What the exercise asks:
Transcribe the material below word for word, starting at the line that contains "You are a computer-use agent. This" and ending at the line that contains "Instruction: Reply to burgerblaster's comment", and leave out the pictures.
## Start Supplied entries
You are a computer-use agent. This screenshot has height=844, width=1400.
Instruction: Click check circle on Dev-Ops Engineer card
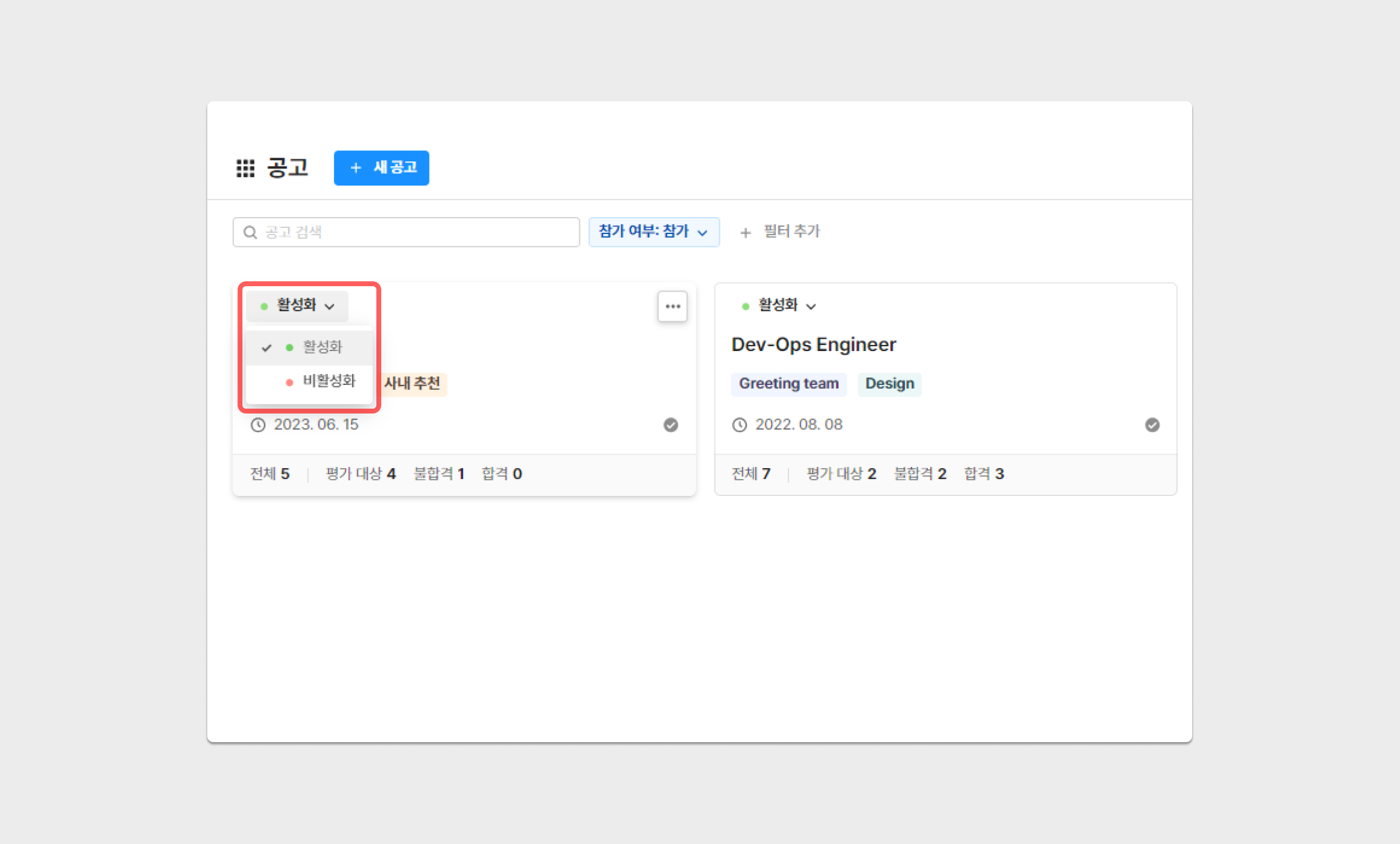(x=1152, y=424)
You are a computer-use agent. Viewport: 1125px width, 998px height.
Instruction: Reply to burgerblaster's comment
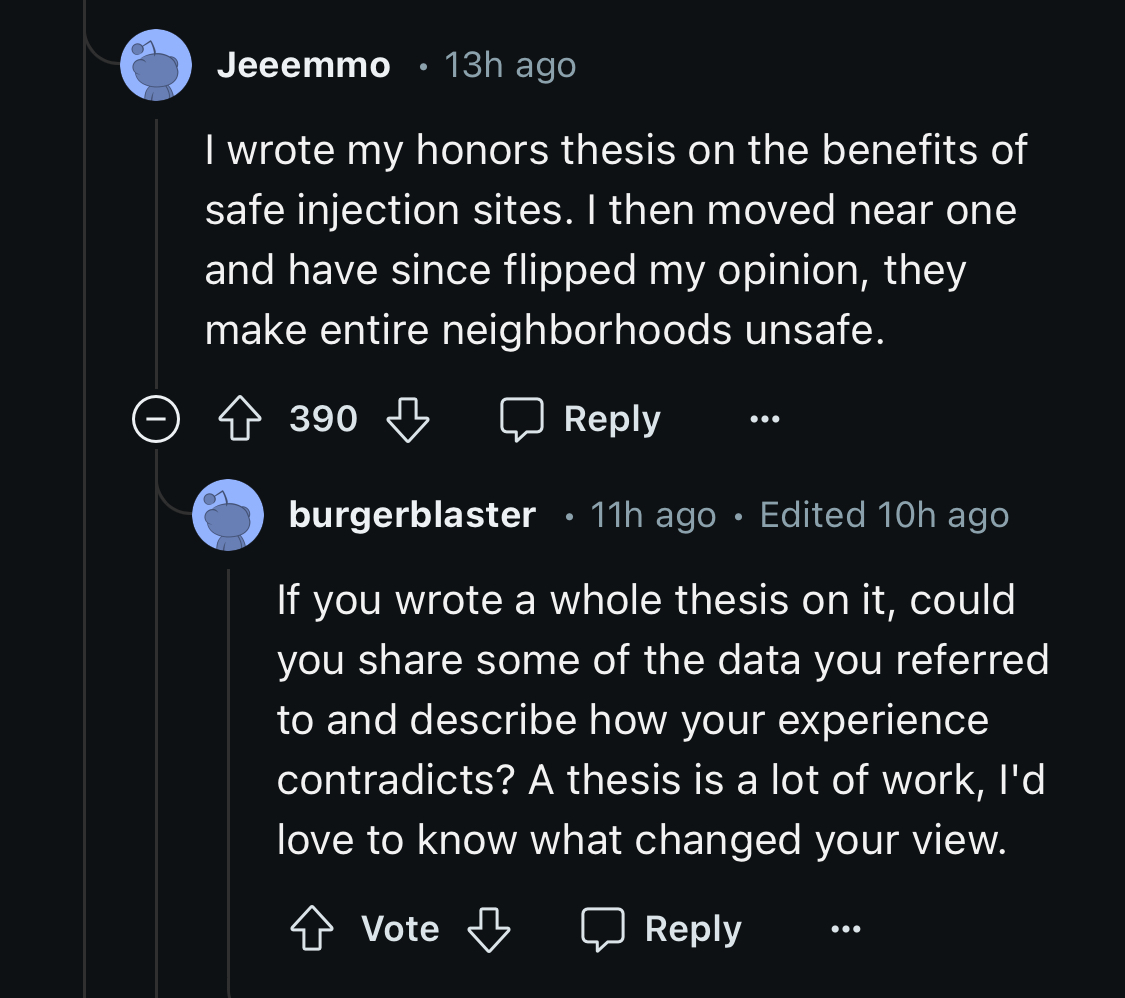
## End Supplied entries
## Start Supplied entries
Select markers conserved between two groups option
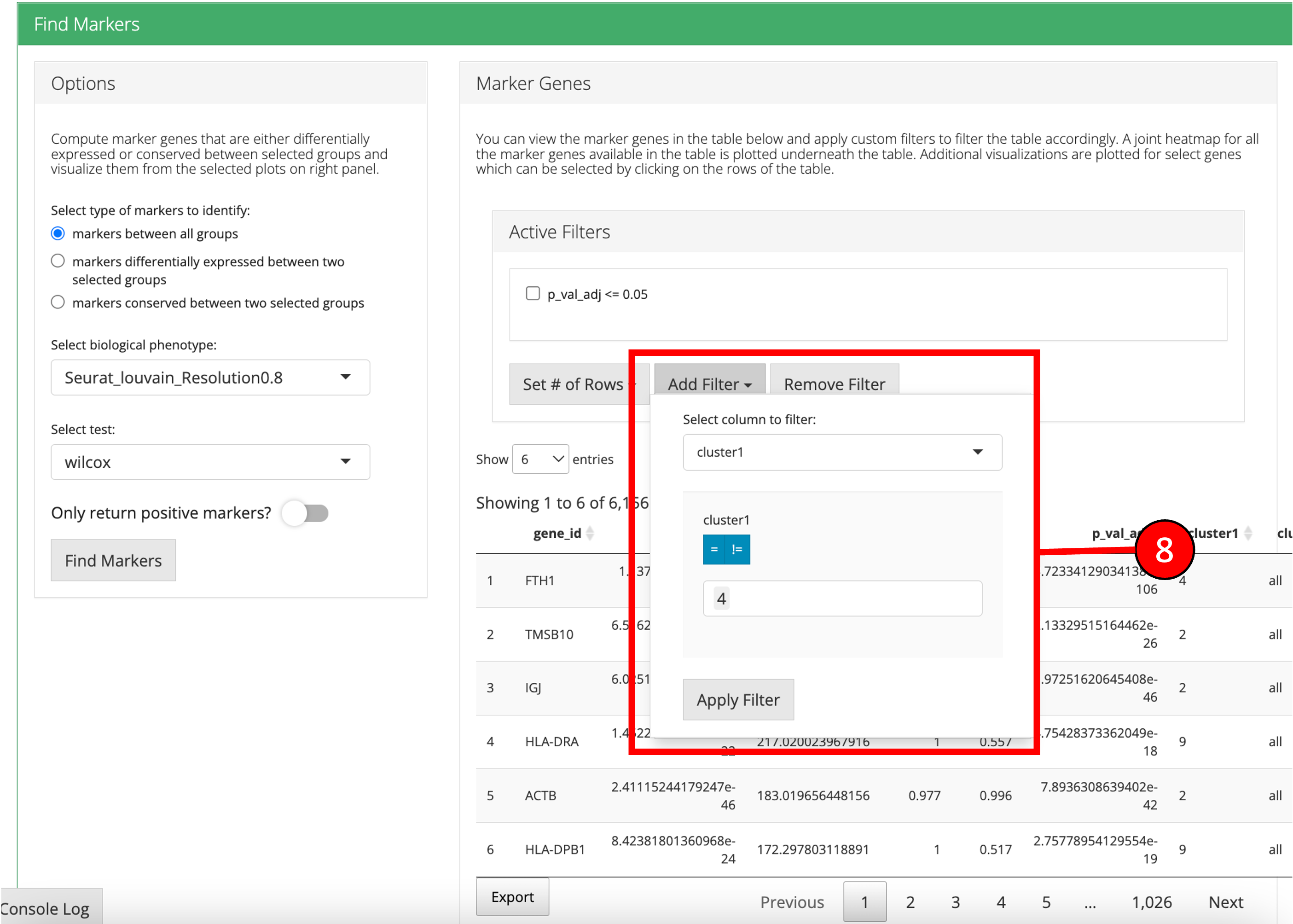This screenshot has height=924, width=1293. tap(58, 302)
## End Supplied entries
Output below:
You are a computer-use agent. This screenshot has height=844, width=1400.
Instruction: Click check circle on Dev-Ops Engineer card
(x=1152, y=424)
You are a computer-use agent. Viewport: 1125px width, 998px height.
Instruction: Reply to burgerblaster's comment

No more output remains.